Aim of the exercise | Please return all records verbatim, no pictures.
*** Opening of Dataset entries ***
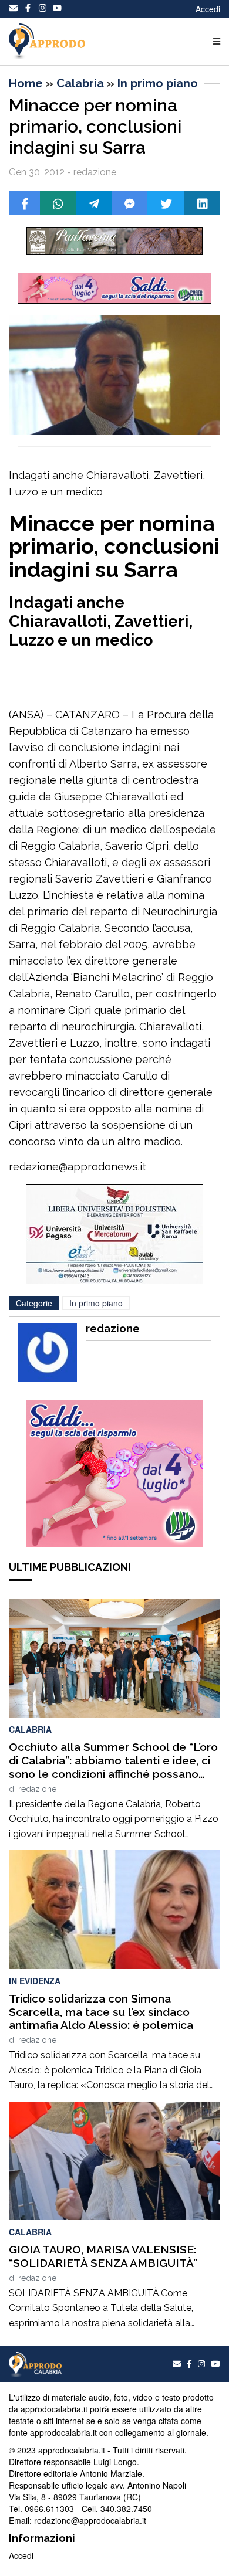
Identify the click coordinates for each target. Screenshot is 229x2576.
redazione (37, 1789)
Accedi (208, 9)
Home (26, 83)
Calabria (80, 83)
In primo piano (157, 83)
*** Close of Dataset entries ***
Output |
Identify the click coordinates for each target. Screenshot is 229x2576.
redazione (37, 1789)
Accedi (208, 9)
Home (26, 83)
Calabria (80, 83)
In primo piano (157, 83)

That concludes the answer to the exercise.